At 5 pm, the Miró Quartet (Daniel Ching & William Fedkenheuer, violins, John Largess, viola, and Joshua Gindele, cello) embarks on a Complete Beethoven Quartet Cycle celebrating the 30th anniversary of the quartet’s founding at Oberlin Conservatory. The first of two concerts today in Kulas Recital Hall will open with Quartet Nos. 1-3, followed by Nos. 4-6 at 7:30. The remaining nine quartets will be performed over the weekend.
At 7:30 at Severance Music Center, pianist Daniil Trifonov will join Franz Welser-Möst and The Cleveland Orchestra for Johannes Brahms’ Second Concerto, and the Orchestra will fill out the evening with Sergei Prokofiev’s Symphony No. 7.
And Henry Purcell’s opera Dido and Aeneas will be staged simultaneously tonight by two organizations: at 7:30 by Apollo’s Fire on period instruments at Morley Music Hall in Painesville, and at 8 pm by Baldwin Wallace, in a reimagined telling set within the dystopian framework of Margaret Atwood’s The Handmaid’s Tale at The Helen in Playhouse Square.
NEWS BRIEFS:
Cleveland.com reports that Cleveland State University’s abrupt transfer of WCSB FM/89.3 to Ideastream Public Media has sparked a protest. “Students and community members demanded the return of the station’s student-run content instead of a 24/7 jazz format.”
TODAY’S ALMANAC:
Two French composers have birthday anniversaries on this date.

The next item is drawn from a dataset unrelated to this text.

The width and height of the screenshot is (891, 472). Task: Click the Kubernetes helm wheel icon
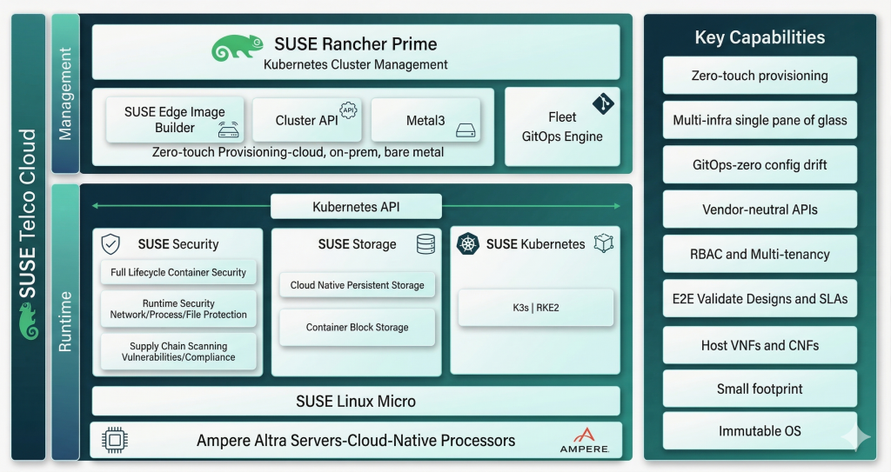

Camille Saint-Saëns was born in 1835 in Paris and went on to a long career as organist at St-Merri and La Madeleine in Paris, teacher of Fauré and Ravel, and composer of a vast catalogue of works. As a keyboardist, he gave one of his last piano recitals in 1921 at the age of 86 — then went on holiday to his favorite vacation spot, Algiers, where he died a month later.
Celebrate the composer with a very private work he forbade to be played publicly during his lifetime: Carnival of the Animals, which parodies the music of Offenbach, Berlioz, Mendelssohn, and Rossini, and is usually accompanied by the delicious nonsense poetry of Ogden Nash. Here’s a performance by the Zagreb Music Academy Chamber Orchestra, and Nash’s opening lines go:
Camille Saint-Saëns
Was wracked with pains,
When people addressed him,
As Saint Sanes.
He held the human race to blame,
Because it could not pronounce his name.
So, he turned with metronome and fife,
To glorify other kinds of life.
Be quiet please — for here begins
His salute to feathers, fur, and fins.
Another famous work is his Danse macabre, a Halloween favorite, recorded here on a Brunswick 78 record by Nikolai Sokoloff and The Cleveland Orchestra in 1926.

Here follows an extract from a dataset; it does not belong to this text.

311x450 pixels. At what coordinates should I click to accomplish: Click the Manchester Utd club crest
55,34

Reynaldo Hahn, another French composer (though he was born in Venezuela, where he spent only the first three years of his life), was born on this day in 1875. He’s celebrated for his vocal music, and one of his most popular songs is À Chloris, sung by Joyce DiDonato on “Call to Unite,” the 24-hour global pandemic initiative. DiDonato impressively serves as her own collaborative pianist.